Task goal:
All lines of the listing below are to be printed again exactly.

● ● ●

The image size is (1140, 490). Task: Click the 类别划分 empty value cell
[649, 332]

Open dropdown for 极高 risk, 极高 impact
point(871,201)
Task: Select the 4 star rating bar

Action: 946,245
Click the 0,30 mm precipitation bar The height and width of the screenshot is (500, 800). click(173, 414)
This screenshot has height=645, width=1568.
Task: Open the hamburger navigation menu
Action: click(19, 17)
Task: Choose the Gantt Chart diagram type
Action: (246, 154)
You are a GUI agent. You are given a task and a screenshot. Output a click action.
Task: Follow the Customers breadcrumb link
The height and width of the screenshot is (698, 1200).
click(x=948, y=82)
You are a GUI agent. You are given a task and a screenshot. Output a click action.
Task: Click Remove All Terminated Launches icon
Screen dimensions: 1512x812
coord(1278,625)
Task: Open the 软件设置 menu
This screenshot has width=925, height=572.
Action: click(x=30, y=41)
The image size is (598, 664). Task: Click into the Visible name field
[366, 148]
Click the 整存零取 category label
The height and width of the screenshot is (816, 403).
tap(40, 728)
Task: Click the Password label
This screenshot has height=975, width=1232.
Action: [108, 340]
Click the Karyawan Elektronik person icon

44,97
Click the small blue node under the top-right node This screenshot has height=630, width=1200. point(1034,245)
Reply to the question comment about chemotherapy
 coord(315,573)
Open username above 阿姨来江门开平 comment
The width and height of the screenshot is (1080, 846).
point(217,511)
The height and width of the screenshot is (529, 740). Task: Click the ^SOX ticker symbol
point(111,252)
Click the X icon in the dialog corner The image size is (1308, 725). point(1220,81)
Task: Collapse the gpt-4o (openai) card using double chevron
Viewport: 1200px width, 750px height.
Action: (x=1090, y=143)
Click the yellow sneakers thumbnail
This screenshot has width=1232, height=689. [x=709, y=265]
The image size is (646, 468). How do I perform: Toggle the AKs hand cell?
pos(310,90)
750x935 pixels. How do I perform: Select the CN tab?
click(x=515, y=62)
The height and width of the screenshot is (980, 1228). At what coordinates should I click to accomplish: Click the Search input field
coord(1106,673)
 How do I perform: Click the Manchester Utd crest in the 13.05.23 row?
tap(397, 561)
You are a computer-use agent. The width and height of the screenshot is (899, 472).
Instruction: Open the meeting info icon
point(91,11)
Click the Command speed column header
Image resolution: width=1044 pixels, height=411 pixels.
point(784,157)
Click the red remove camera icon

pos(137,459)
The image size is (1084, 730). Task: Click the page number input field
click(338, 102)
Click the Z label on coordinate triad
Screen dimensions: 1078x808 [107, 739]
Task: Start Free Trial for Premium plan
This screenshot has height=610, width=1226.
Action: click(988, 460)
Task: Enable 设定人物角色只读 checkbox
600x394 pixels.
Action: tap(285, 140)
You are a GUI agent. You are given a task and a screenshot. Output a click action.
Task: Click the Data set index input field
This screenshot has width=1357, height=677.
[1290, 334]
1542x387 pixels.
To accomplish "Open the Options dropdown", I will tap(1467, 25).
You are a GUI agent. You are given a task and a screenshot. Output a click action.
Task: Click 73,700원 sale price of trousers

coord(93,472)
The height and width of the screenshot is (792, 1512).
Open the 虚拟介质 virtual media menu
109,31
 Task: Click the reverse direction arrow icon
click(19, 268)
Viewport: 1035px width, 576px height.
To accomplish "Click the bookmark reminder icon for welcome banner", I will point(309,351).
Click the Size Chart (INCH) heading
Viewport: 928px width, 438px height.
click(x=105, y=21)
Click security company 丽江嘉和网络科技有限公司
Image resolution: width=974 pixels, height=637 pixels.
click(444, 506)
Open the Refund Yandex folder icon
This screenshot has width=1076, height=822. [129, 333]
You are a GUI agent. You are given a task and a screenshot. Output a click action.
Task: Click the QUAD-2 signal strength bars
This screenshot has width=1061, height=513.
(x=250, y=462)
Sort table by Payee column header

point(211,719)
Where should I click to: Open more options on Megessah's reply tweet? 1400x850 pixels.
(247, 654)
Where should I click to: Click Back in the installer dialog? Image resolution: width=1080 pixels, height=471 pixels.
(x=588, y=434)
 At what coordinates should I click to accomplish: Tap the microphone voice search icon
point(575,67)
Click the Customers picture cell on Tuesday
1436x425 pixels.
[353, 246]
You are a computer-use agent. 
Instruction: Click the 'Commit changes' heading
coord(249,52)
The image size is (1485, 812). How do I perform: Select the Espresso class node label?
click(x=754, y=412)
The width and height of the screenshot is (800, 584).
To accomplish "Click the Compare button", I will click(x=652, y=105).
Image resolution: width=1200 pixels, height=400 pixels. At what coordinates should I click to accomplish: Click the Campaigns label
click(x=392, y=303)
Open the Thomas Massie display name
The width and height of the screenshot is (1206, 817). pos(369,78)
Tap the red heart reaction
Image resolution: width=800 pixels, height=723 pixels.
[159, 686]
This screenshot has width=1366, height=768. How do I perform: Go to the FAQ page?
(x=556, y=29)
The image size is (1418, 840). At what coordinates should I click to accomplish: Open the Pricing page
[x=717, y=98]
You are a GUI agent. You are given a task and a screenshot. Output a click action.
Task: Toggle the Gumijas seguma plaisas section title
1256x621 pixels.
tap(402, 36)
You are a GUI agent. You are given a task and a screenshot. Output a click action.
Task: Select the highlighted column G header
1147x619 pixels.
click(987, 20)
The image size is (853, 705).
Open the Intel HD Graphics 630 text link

● ● ●

Response below:
The image size is (1140, 490). Task: Click the 类别划分 empty value cell
[649, 332]

Open dropdown for 极高 risk, 极高 impact
point(871,201)
Task: Select the 4 star rating bar

Action: 946,245
Click the 0,30 mm precipitation bar The height and width of the screenshot is (500, 800). click(173, 414)
This screenshot has height=645, width=1568.
Task: Open the hamburger navigation menu
Action: click(19, 17)
Task: Choose the Gantt Chart diagram type
Action: (246, 154)
You are a GUI agent. You are given a task and a screenshot. Output a click action.
Task: Follow the Customers breadcrumb link
The height and width of the screenshot is (698, 1200).
click(x=948, y=82)
You are a GUI agent. You are given a task and a screenshot. Output a click action.
Task: Click Remove All Terminated Launches icon
Screen dimensions: 1512x812
coord(1278,625)
Task: Open the 软件设置 menu
This screenshot has width=925, height=572.
Action: click(x=30, y=41)
The image size is (598, 664). Task: Click into the Visible name field
[366, 148]
Click the 整存零取 category label
The height and width of the screenshot is (816, 403).
tap(40, 728)
Task: Click the Password label
This screenshot has height=975, width=1232.
Action: [108, 340]
Click the Karyawan Elektronik person icon

44,97
Click the small blue node under the top-right node This screenshot has height=630, width=1200. point(1034,245)
Reply to the question comment about chemotherapy
 coord(315,573)
Open username above 阿姨来江门开平 comment
The width and height of the screenshot is (1080, 846).
point(217,511)
The height and width of the screenshot is (529, 740). Task: Click the ^SOX ticker symbol
point(111,252)
Click the X icon in the dialog corner The image size is (1308, 725). point(1220,81)
Task: Collapse the gpt-4o (openai) card using double chevron
Viewport: 1200px width, 750px height.
Action: (x=1090, y=143)
Click the yellow sneakers thumbnail
This screenshot has width=1232, height=689. [x=709, y=265]
The image size is (646, 468). How do I perform: Toggle the AKs hand cell?
pos(310,90)
750x935 pixels. How do I perform: Select the CN tab?
click(x=515, y=62)
The height and width of the screenshot is (980, 1228). At what coordinates should I click to accomplish: Click the Search input field
coord(1106,673)
 How do I perform: Click the Manchester Utd crest in the 13.05.23 row?
tap(397, 561)
You are a computer-use agent. The width and height of the screenshot is (899, 472).
Instruction: Open the meeting info icon
point(91,11)
Click the Command speed column header
Image resolution: width=1044 pixels, height=411 pixels.
point(784,157)
Click the red remove camera icon

pos(137,459)
The image size is (1084, 730). Task: Click the page number input field
click(338, 102)
Click the Z label on coordinate triad
Screen dimensions: 1078x808 [107, 739]
Task: Start Free Trial for Premium plan
This screenshot has height=610, width=1226.
Action: click(988, 460)
Task: Enable 设定人物角色只读 checkbox
600x394 pixels.
Action: tap(285, 140)
You are a GUI agent. You are given a task and a screenshot. Output a click action.
Task: Click the Data set index input field
This screenshot has width=1357, height=677.
[1290, 334]
1542x387 pixels.
To accomplish "Open the Options dropdown", I will tap(1467, 25).
You are a GUI agent. You are given a task and a screenshot. Output a click action.
Task: Click 73,700원 sale price of trousers

coord(93,472)
The height and width of the screenshot is (792, 1512).
Open the 虚拟介质 virtual media menu
109,31
 Task: Click the reverse direction arrow icon
click(19, 268)
Viewport: 1035px width, 576px height.
To accomplish "Click the bookmark reminder icon for welcome banner", I will point(309,351).
Click the Size Chart (INCH) heading
Viewport: 928px width, 438px height.
click(x=105, y=21)
Click security company 丽江嘉和网络科技有限公司
Image resolution: width=974 pixels, height=637 pixels.
click(444, 506)
Open the Refund Yandex folder icon
This screenshot has width=1076, height=822. [129, 333]
You are a GUI agent. You are given a task and a screenshot. Output a click action.
Task: Click the QUAD-2 signal strength bars
This screenshot has width=1061, height=513.
(x=250, y=462)
Sort table by Payee column header

point(211,719)
Where should I click to: Open more options on Megessah's reply tweet? 1400x850 pixels.
(247, 654)
Where should I click to: Click Back in the installer dialog? Image resolution: width=1080 pixels, height=471 pixels.
(x=588, y=434)
 At what coordinates should I click to accomplish: Tap the microphone voice search icon
point(575,67)
Click the Customers picture cell on Tuesday
1436x425 pixels.
[353, 246]
You are a computer-use agent. 
Instruction: Click the 'Commit changes' heading
coord(249,52)
The image size is (1485, 812). How do I perform: Select the Espresso class node label?
click(x=754, y=412)
The width and height of the screenshot is (800, 584).
To accomplish "Click the Compare button", I will click(x=652, y=105).
Image resolution: width=1200 pixels, height=400 pixels. At what coordinates should I click to accomplish: Click the Campaigns label
click(x=392, y=303)
Open the Thomas Massie display name
The width and height of the screenshot is (1206, 817). pos(369,78)
Tap the red heart reaction
Image resolution: width=800 pixels, height=723 pixels.
[159, 686]
This screenshot has width=1366, height=768. How do I perform: Go to the FAQ page?
(x=556, y=29)
The image size is (1418, 840). At what coordinates should I click to accomplish: Open the Pricing page
[x=717, y=98]
You are a GUI agent. You are given a task and a screenshot. Output a click action.
Task: Toggle the Gumijas seguma plaisas section title
1256x621 pixels.
tap(402, 36)
You are a GUI agent. You are given a task and a screenshot. Output a click action.
Task: Select the highlighted column G header
1147x619 pixels.
click(987, 20)
The image size is (853, 705).
Open the Intel HD Graphics 630 text link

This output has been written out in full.